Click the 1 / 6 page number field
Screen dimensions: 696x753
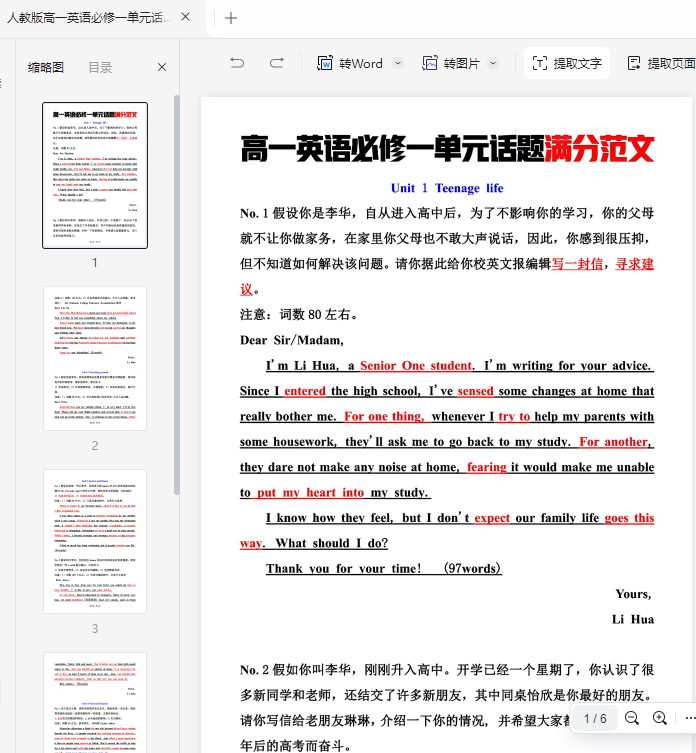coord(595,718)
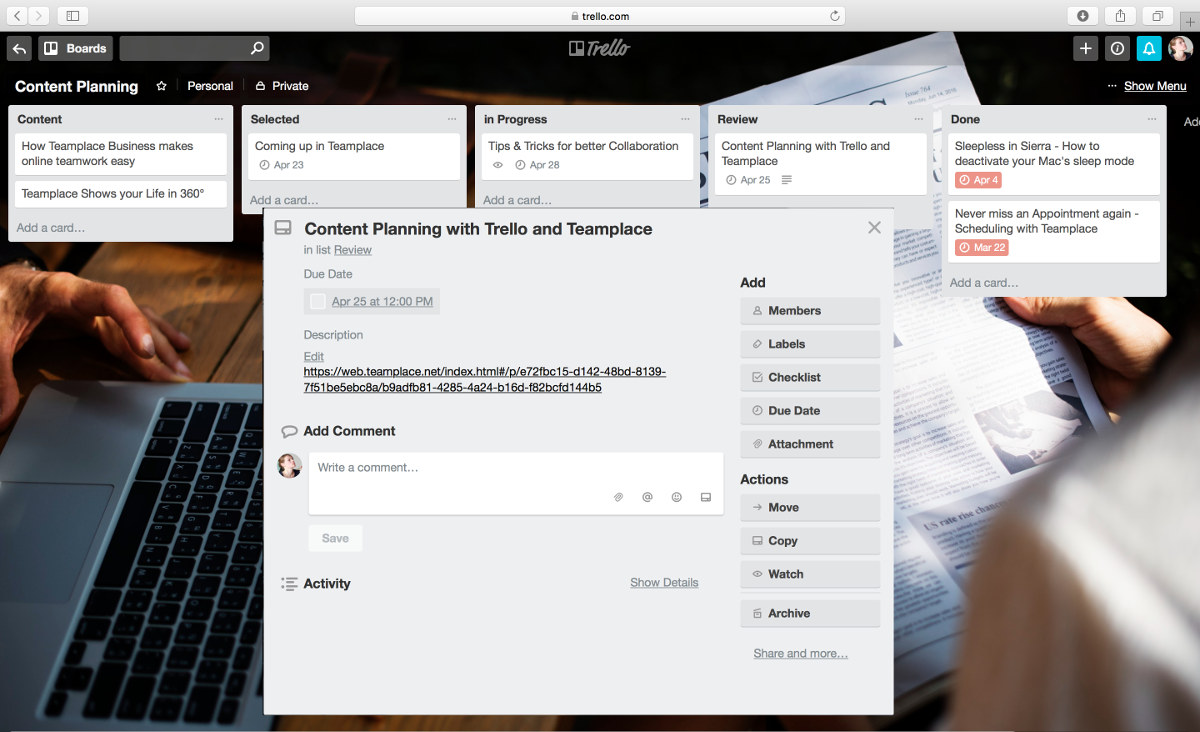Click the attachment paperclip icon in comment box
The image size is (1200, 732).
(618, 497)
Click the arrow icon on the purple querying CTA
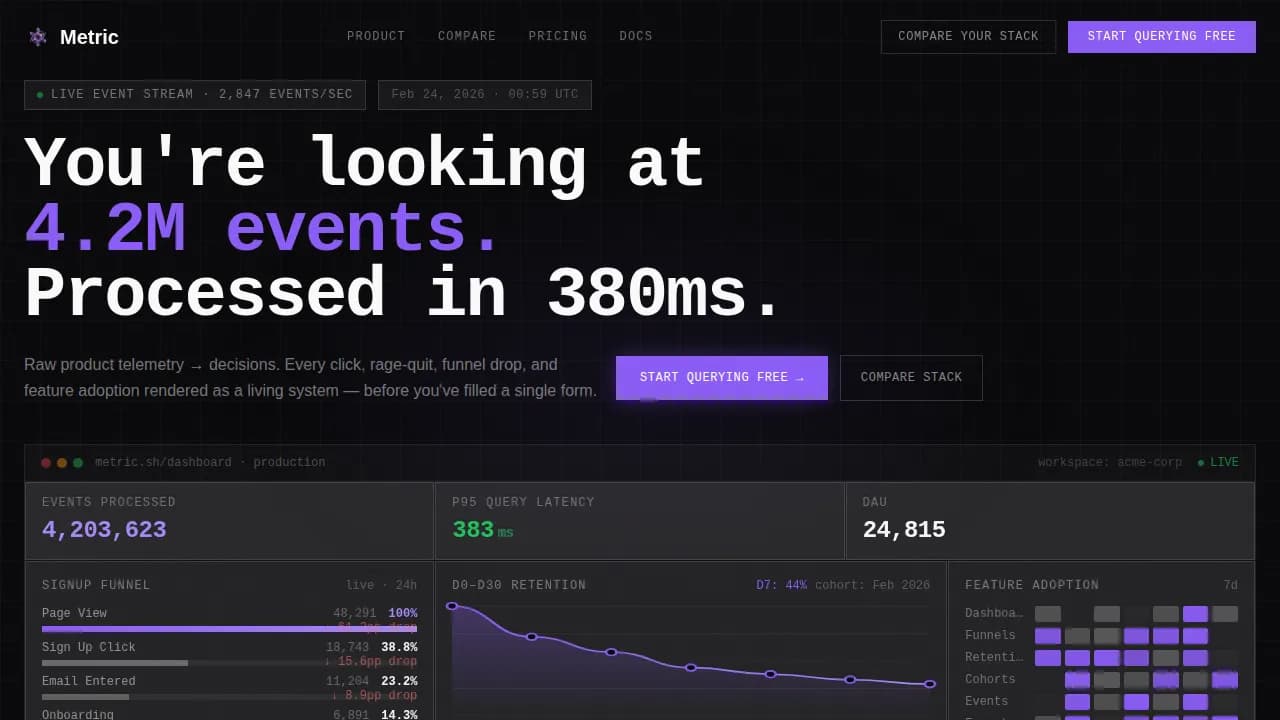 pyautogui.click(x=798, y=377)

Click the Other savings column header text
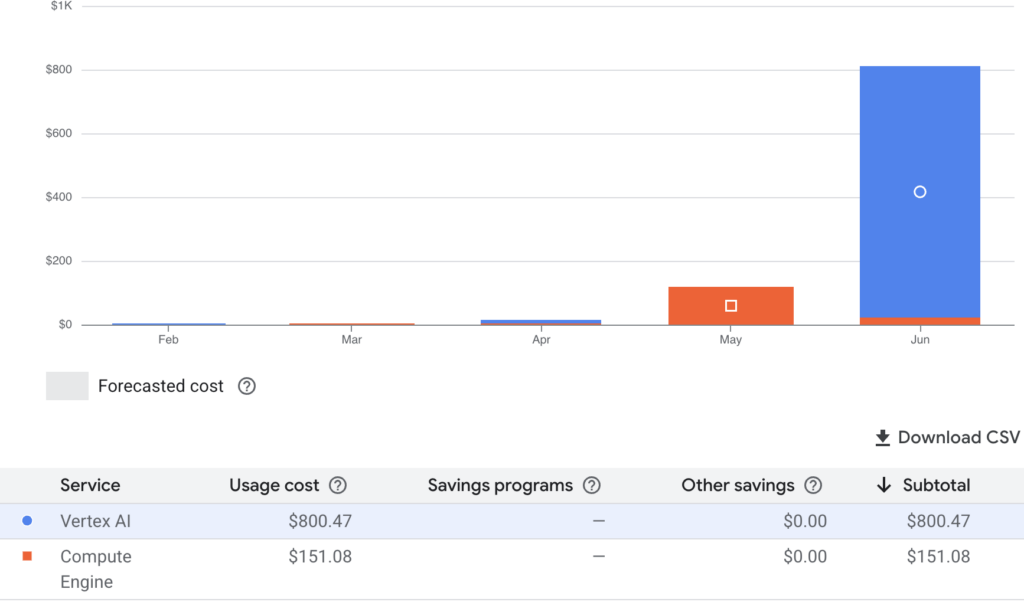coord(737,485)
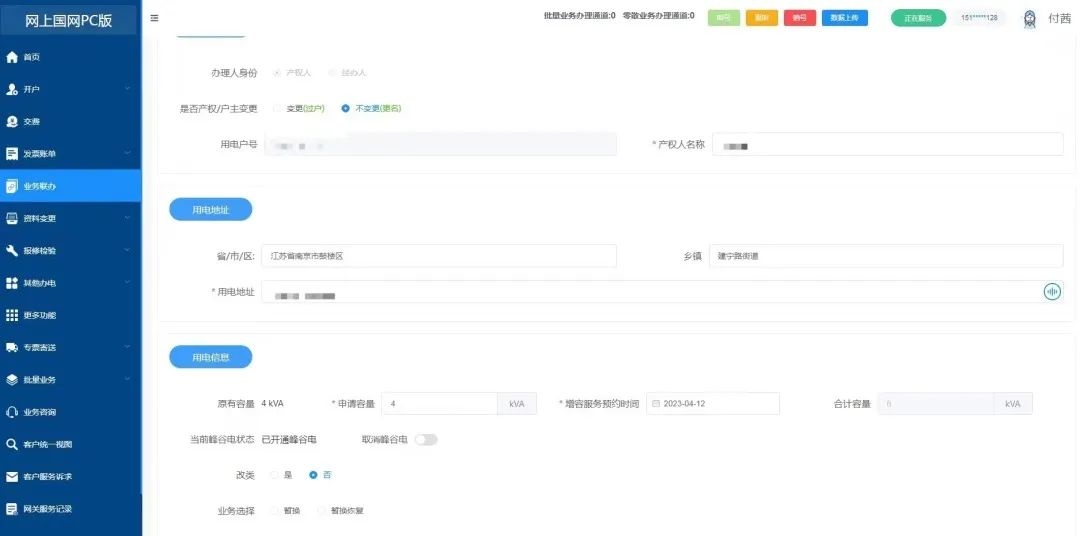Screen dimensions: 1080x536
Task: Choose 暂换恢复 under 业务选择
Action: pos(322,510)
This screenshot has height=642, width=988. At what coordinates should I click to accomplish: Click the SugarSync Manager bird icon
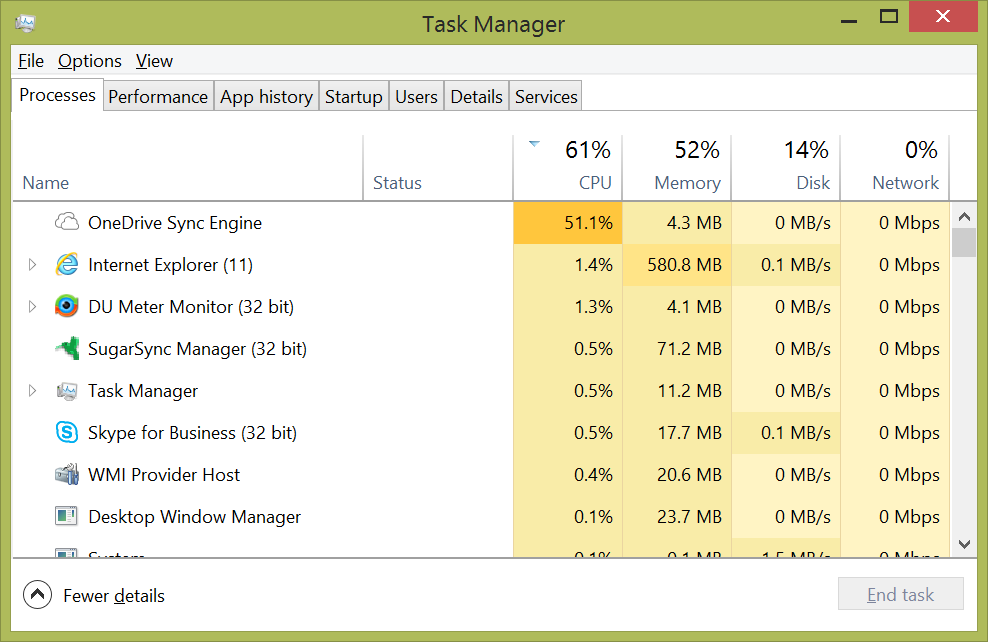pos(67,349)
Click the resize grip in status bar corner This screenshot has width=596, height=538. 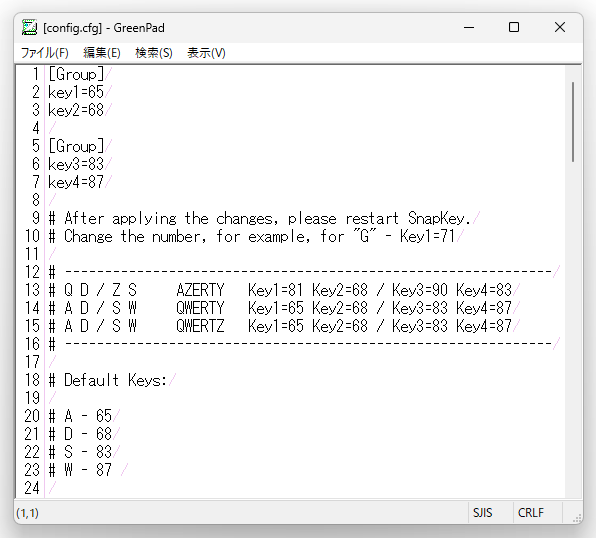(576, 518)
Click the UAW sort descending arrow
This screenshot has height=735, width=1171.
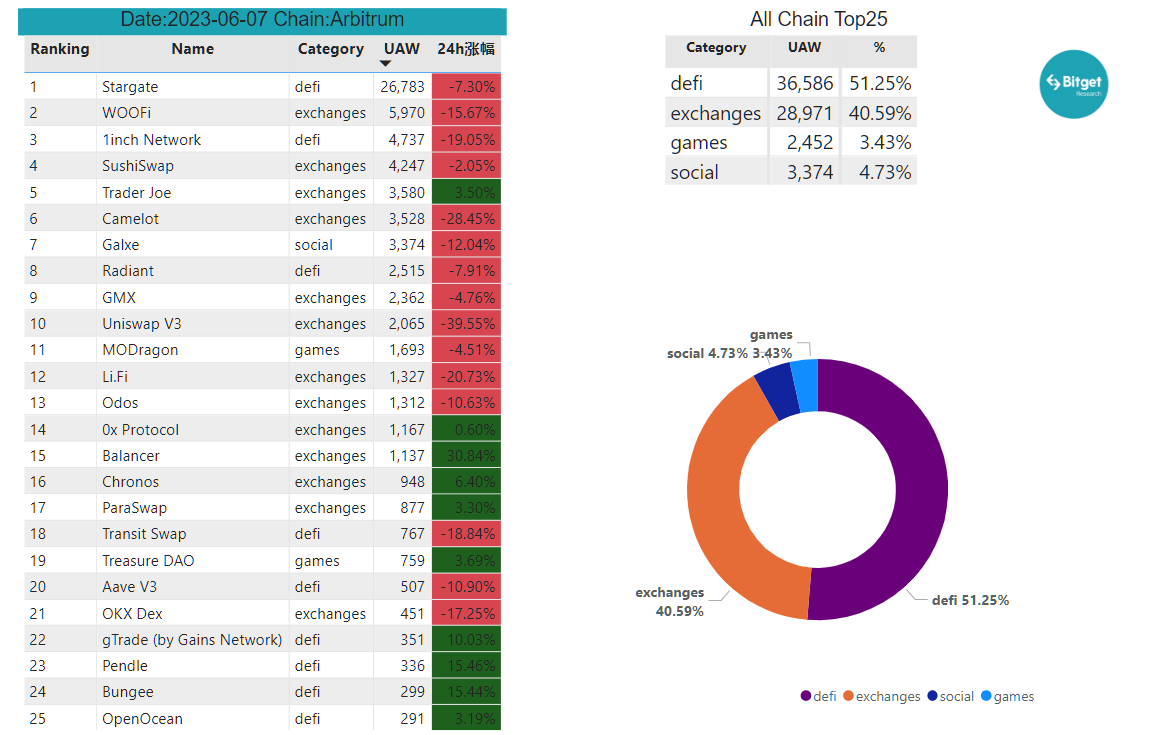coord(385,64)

_____

TASK TO CARRY OUT
Omit the pictures, then extract verbatim only those lines that fall between the line containing "Click the UAW sort descending arrow" and the final line of the records above, both included.

SOLUTION BELOW
Click the UAW sort descending arrow
This screenshot has height=735, width=1171.
coord(385,64)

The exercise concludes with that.